One of the National Science Foundation's (NSF) priority goals is to improve the nation's capacity in data science by investing in the development of infrastructure, building multi-institutional partnerships to increase the number of U.S. data scientists and augmenting the usefulness and ease of using data.
As part of that effort, NSF has provided $31 million in new funding to support 17 innovative projects under the Data Infrastructure Building Blocks (DIBBs) programme. Now in its second year, the 2014 DIBBs awards support research in 22 states and touch on research topics in computer science, information technology and nearly every field of science supported by NSF.
"Developed through extensive community input and vetting, NSF has an ambitious vision and strategy for advancing scientific discovery through data", stated Irene Qualters, division director for Advanced Cyberinfrastructure at NSF. "This vision requires a collaborative national data infrastructure that is aligned to research priorities and that is efficient, highly interoperable and anticipates emerging data policies."
This year's data cyberinfrastructure awards build capacity and capability across the nation and across research communities and complement previous awards.
"Each project tests a critical component in a future data ecosystem in conjunction with a research community of users", Irene Qualters stated. "This assures that solutions will be applied and use-inspired."
NSF sees these building blocks as digital components that can be joined together to develop the foundations for a robust data infrastructure. The building blocks encompass hardware, software and networking tools, as well as the communities and people who manage data and who are the practitioners of data science.
Of the 17 awards, two support early implementations of research projects that are more mature; the others support pilot demonstrations. Each is a partnership between researchers in computer science and other science domains.
One of the two early implementation grants will support a research team led by Geoffrey Fox, a professor of computer science and informatics at Indiana University. Geoffrey Fox's team plans to create middleware and analytics libraries to allow data science to work at large scale on high-performance computing systems, also known as supercomputers.
******
### Study questions
1/ Copy the passage of the NSF data infrastructure article from "One of the National" to "supported by NSF." without changing a word.
2/ Decide whether each statement agrees with the NSF data infrastructure article, answering yes or no and quoting the deciding words: (a) The 2014 DIBBs awards support research in 22 states. (b) All 17 awards support pilot demonstrations. (c) Geoffrey Fox is a professor at Indiana University.

### Records supplied
******
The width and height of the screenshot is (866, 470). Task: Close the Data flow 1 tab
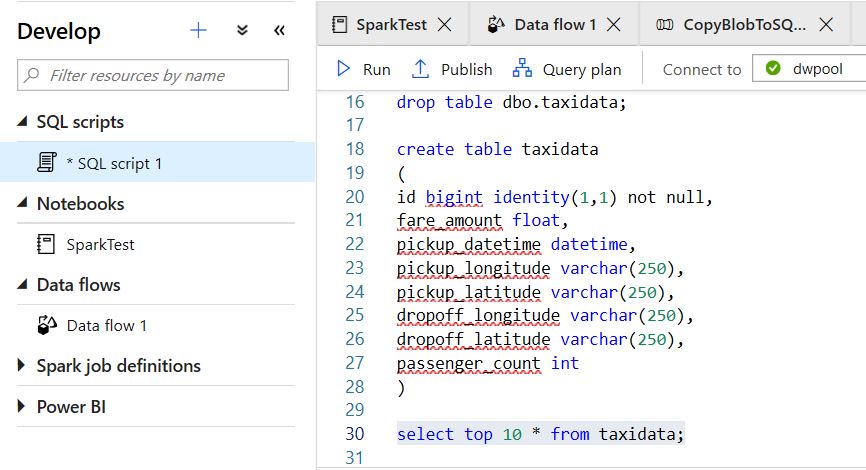pos(614,25)
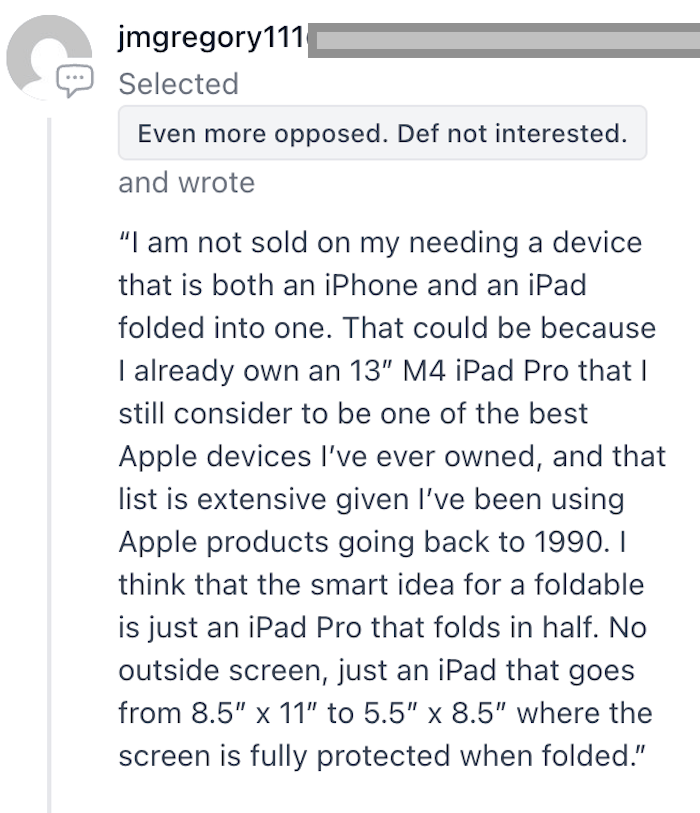700x813 pixels.
Task: Click the word 'iPhone' in the comment
Action: [371, 285]
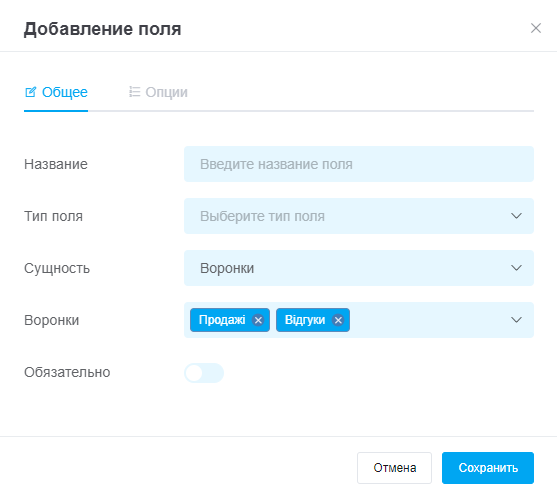Close the Добавление поля dialog

(536, 28)
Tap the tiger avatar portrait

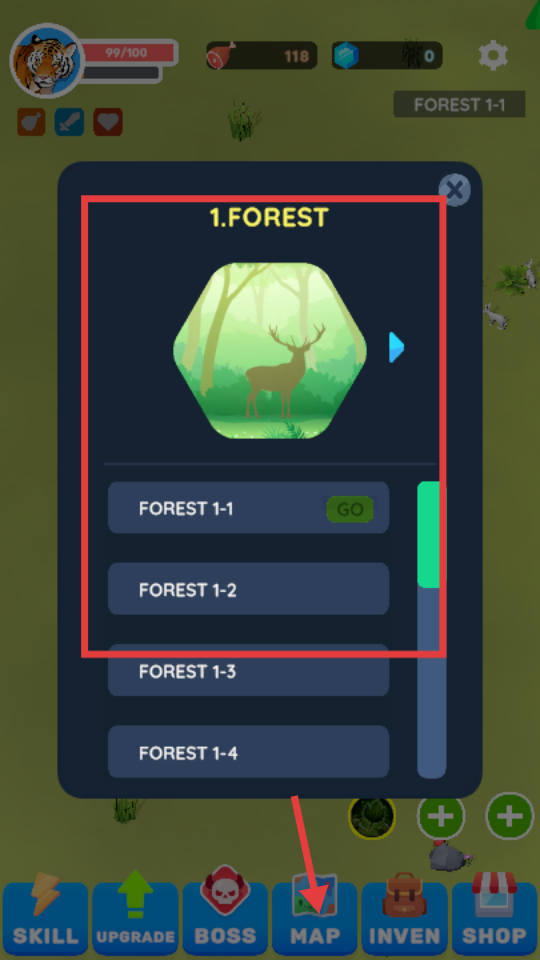click(x=47, y=60)
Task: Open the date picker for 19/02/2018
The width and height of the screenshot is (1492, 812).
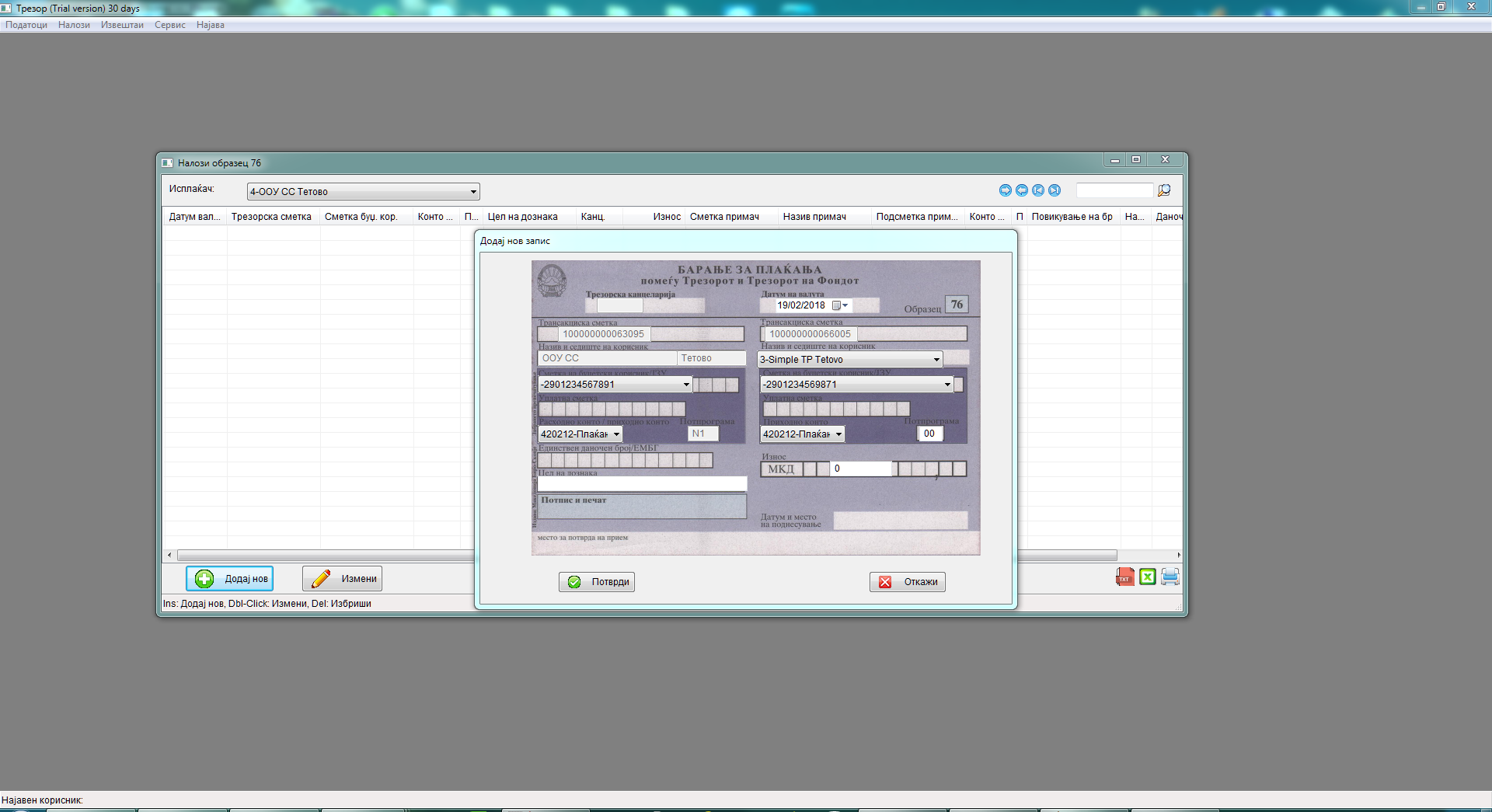Action: 841,305
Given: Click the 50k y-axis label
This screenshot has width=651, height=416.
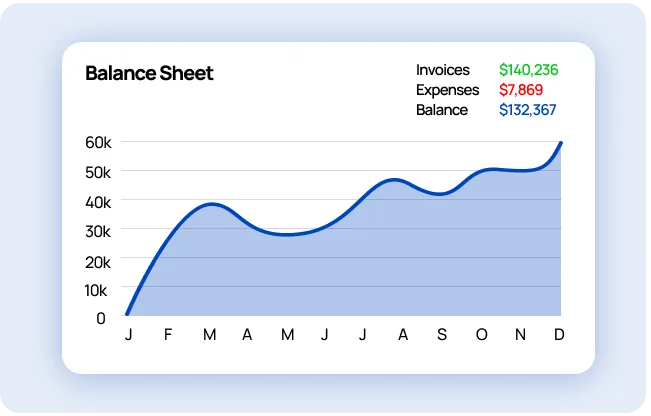Looking at the screenshot, I should click(x=97, y=172).
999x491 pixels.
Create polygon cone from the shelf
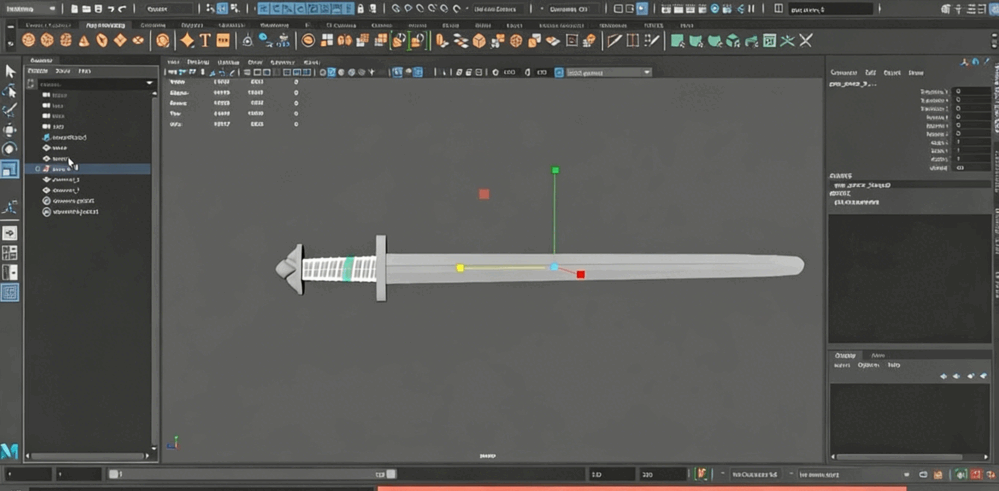84,40
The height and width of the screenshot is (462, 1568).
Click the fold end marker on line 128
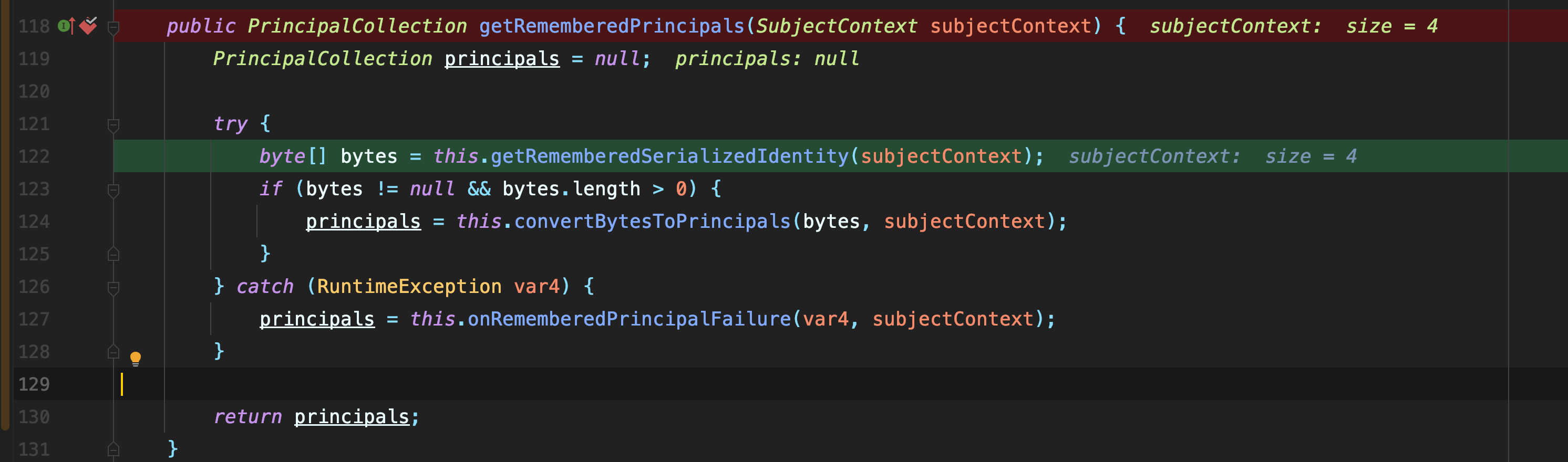point(113,351)
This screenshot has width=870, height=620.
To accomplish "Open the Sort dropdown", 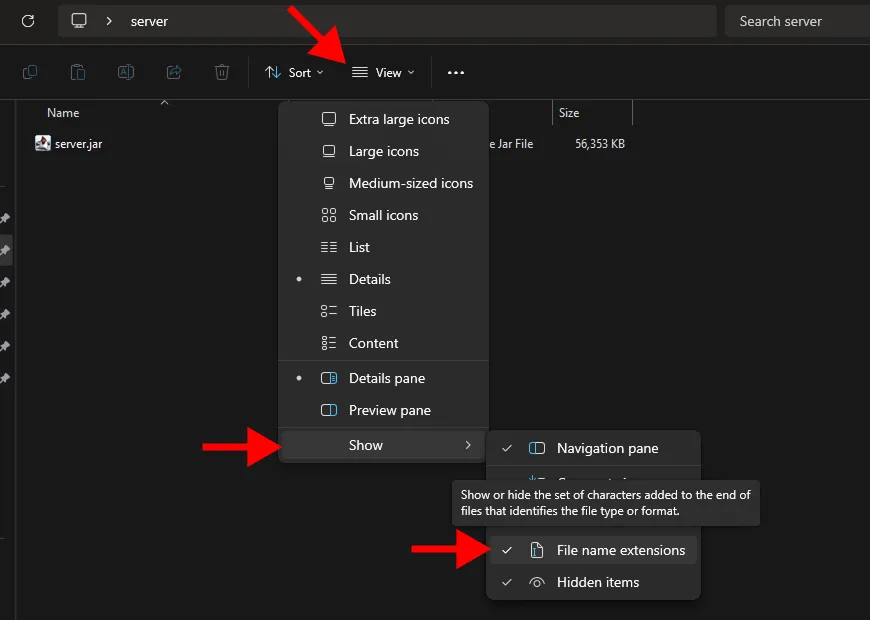I will click(296, 72).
******
### Expected results
1/
One of the National Science Foundation's (NSF) priority goals is to improve the nation's capacity in data science by investing in the development of infrastructure, building multi-institutional partnerships to increase the number of U.S. data scientists and augmenting the usefulness and ease of using data.
As part of that effort, NSF has provided $31 million in new funding to support 17 innovative projects under the Data Infrastructure Building Blocks (DIBBs) programme. Now in its second year, the 2014 DIBBs awards support research in 22 states and touch on research topics in computer science, information technology and nearly every field of science supported by NSF.

2/
(a) Yes: "the 2014 DIBBs awards support research in 22 states"
(b) No: "two support early implementations of research projects that are more mature; the others support pilot demonstrations"
(c) Yes: "a professor of computer science and informatics at Indiana University"